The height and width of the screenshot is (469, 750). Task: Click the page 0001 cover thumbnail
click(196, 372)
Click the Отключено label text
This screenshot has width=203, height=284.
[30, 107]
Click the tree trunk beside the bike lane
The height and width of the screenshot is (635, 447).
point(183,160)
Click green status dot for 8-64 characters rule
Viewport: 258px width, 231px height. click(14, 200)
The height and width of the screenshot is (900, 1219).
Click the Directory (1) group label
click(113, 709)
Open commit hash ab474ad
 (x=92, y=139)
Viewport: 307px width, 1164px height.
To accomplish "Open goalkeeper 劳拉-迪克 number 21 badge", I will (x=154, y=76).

· · · · ·

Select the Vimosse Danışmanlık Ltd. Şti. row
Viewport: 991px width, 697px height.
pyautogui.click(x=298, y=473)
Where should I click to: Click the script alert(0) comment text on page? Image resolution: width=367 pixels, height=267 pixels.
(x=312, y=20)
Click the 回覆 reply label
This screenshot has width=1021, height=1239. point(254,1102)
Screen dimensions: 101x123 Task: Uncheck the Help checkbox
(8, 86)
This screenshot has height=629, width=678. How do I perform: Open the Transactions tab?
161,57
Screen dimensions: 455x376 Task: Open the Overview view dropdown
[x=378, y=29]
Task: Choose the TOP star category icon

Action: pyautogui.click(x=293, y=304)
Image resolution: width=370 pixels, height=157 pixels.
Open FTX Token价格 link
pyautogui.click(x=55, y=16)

· · · · ·

Problem details: Set down only the lines above that fall between the line holding "The height and width of the screenshot is (469, 750)." and the line holding "Viewport: 307px width, 1164px height.", inclusive, keeping each exact.

Completed exercise:
The height and width of the screenshot is (469, 750). Task: Click the page 0001 cover thumbnail
click(196, 372)
Click the Отключено label text
This screenshot has width=203, height=284.
[30, 107]
Click the tree trunk beside the bike lane
The height and width of the screenshot is (635, 447).
point(183,160)
Click green status dot for 8-64 characters rule
Viewport: 258px width, 231px height. click(14, 200)
The height and width of the screenshot is (900, 1219).
Click the Directory (1) group label
click(113, 709)
Open commit hash ab474ad
 (x=92, y=139)
Viewport: 307px width, 1164px height.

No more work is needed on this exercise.